Word for word, reproduce every record in the listing below.

◇ ◇ ◇ ◇ ◇

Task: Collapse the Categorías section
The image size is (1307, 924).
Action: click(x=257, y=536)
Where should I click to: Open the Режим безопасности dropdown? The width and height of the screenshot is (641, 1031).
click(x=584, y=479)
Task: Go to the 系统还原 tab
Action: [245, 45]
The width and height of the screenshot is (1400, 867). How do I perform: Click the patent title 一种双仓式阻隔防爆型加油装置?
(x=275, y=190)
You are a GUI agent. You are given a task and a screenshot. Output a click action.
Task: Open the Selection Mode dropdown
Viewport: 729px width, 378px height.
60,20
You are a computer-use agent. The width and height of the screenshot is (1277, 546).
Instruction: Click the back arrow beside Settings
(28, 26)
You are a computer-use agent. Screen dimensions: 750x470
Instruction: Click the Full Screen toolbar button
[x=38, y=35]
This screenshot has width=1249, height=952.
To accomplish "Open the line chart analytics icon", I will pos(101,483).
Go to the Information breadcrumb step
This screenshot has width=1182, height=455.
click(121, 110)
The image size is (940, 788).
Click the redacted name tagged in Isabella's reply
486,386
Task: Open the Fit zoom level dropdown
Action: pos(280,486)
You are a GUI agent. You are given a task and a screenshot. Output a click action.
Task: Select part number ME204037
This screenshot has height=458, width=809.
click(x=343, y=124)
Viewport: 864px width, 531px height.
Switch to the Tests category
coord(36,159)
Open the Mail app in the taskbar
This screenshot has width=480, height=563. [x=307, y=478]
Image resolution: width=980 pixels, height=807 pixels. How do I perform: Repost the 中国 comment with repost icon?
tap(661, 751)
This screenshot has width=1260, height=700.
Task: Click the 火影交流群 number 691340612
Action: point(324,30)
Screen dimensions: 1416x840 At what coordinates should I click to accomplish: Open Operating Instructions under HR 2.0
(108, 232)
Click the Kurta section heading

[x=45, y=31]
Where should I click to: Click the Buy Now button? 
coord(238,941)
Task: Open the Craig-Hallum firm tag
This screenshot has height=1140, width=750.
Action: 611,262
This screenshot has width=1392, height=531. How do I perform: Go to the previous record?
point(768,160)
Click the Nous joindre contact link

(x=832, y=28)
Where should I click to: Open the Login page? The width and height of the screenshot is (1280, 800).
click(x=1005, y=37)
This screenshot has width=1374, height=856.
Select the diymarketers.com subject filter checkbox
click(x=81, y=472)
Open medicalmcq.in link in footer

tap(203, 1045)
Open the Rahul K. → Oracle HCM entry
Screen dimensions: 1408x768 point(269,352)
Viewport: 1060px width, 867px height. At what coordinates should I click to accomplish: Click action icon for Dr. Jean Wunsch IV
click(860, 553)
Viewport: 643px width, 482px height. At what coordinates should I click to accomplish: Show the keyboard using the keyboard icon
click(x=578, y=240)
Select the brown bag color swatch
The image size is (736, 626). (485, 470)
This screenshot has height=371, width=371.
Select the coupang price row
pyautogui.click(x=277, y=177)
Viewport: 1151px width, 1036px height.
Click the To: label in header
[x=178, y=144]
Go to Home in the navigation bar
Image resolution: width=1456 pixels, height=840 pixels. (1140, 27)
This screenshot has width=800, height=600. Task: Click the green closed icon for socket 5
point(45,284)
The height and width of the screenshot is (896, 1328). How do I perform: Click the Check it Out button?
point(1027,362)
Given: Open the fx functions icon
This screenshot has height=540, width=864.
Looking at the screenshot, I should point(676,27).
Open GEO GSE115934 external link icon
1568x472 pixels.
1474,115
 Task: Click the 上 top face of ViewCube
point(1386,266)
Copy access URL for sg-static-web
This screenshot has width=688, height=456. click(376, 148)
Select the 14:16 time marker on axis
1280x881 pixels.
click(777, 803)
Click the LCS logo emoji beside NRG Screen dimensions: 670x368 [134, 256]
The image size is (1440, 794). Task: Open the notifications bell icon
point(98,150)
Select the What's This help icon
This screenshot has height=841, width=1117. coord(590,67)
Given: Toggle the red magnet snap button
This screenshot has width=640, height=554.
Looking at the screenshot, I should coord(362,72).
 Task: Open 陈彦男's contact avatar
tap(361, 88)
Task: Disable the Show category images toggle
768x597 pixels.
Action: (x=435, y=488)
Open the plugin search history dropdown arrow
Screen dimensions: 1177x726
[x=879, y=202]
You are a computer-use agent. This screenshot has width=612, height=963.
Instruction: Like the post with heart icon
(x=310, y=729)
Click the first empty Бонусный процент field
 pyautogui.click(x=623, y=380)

◇ ◇ ◇ ◇ ◇

**EXERCISE RESPONSE**.
Task: Collapse the Categorías section
The image size is (1307, 924).
Action: click(x=257, y=536)
Where should I click to: Open the Режим безопасности dropdown? The width and height of the screenshot is (641, 1031).
click(x=584, y=479)
Task: Go to the 系统还原 tab
Action: [245, 45]
The width and height of the screenshot is (1400, 867). How do I perform: Click the patent title 一种双仓式阻隔防爆型加油装置?
(x=275, y=190)
You are a GUI agent. You are given a task and a screenshot. Output a click action.
Task: Open the Selection Mode dropdown
Viewport: 729px width, 378px height.
60,20
You are a computer-use agent. The width and height of the screenshot is (1277, 546).
Instruction: Click the back arrow beside Settings
(28, 26)
You are a computer-use agent. Screen dimensions: 750x470
Instruction: Click the Full Screen toolbar button
[x=38, y=35]
This screenshot has width=1249, height=952.
To accomplish "Open the line chart analytics icon", I will pos(101,483).
Go to the Information breadcrumb step
This screenshot has width=1182, height=455.
click(121, 110)
The image size is (940, 788).
Click the redacted name tagged in Isabella's reply
486,386
Task: Open the Fit zoom level dropdown
Action: pos(280,486)
You are a GUI agent. You are given a task and a screenshot. Output a click action.
Task: Select part number ME204037
This screenshot has height=458, width=809.
click(x=343, y=124)
Viewport: 864px width, 531px height.
Switch to the Tests category
coord(36,159)
Open the Mail app in the taskbar
This screenshot has width=480, height=563. [x=307, y=478]
Image resolution: width=980 pixels, height=807 pixels. How do I perform: Repost the 中国 comment with repost icon?
tap(661, 751)
This screenshot has width=1260, height=700.
Task: Click the 火影交流群 number 691340612
Action: point(324,30)
Screen dimensions: 1416x840 At what coordinates should I click to accomplish: Open Operating Instructions under HR 2.0
(108, 232)
Click the Kurta section heading

[x=45, y=31]
Where should I click to: Click the Buy Now button? 
coord(238,941)
Task: Open the Craig-Hallum firm tag
This screenshot has height=1140, width=750.
Action: 611,262
This screenshot has width=1392, height=531. How do I perform: Go to the previous record?
point(768,160)
Click the Nous joindre contact link

(x=832, y=28)
Where should I click to: Open the Login page? The width and height of the screenshot is (1280, 800).
click(x=1005, y=37)
This screenshot has width=1374, height=856.
Select the diymarketers.com subject filter checkbox
click(x=81, y=472)
Open medicalmcq.in link in footer

tap(203, 1045)
Open the Rahul K. → Oracle HCM entry
Screen dimensions: 1408x768 point(269,352)
Viewport: 1060px width, 867px height. At what coordinates should I click to accomplish: Click action icon for Dr. Jean Wunsch IV
click(860, 553)
Viewport: 643px width, 482px height. At what coordinates should I click to accomplish: Show the keyboard using the keyboard icon
click(x=578, y=240)
Select the brown bag color swatch
The image size is (736, 626). (485, 470)
This screenshot has height=371, width=371.
Select the coupang price row
pyautogui.click(x=277, y=177)
Viewport: 1151px width, 1036px height.
Click the To: label in header
[x=178, y=144]
Go to Home in the navigation bar
Image resolution: width=1456 pixels, height=840 pixels. (1140, 27)
This screenshot has width=800, height=600. Task: Click the green closed icon for socket 5
point(45,284)
The height and width of the screenshot is (896, 1328). How do I perform: Click the Check it Out button?
point(1027,362)
Given: Open the fx functions icon
This screenshot has height=540, width=864.
Looking at the screenshot, I should point(676,27).
Open GEO GSE115934 external link icon
1568x472 pixels.
1474,115
 Task: Click the 上 top face of ViewCube
point(1386,266)
Copy access URL for sg-static-web
This screenshot has width=688, height=456. click(376, 148)
Select the 14:16 time marker on axis
1280x881 pixels.
click(777, 803)
Click the LCS logo emoji beside NRG Screen dimensions: 670x368 [134, 256]
The image size is (1440, 794). Task: Open the notifications bell icon
point(98,150)
Select the What's This help icon
This screenshot has height=841, width=1117. coord(590,67)
Given: Toggle the red magnet snap button
This screenshot has width=640, height=554.
Looking at the screenshot, I should coord(362,72).
 Task: Open 陈彦男's contact avatar
tap(361, 88)
Task: Disable the Show category images toggle
768x597 pixels.
Action: (x=435, y=488)
Open the plugin search history dropdown arrow
Screen dimensions: 1177x726
[x=879, y=202]
You are a computer-use agent. This screenshot has width=612, height=963.
Instruction: Like the post with heart icon
(x=310, y=729)
Click the first empty Бонусный процент field
 pyautogui.click(x=623, y=380)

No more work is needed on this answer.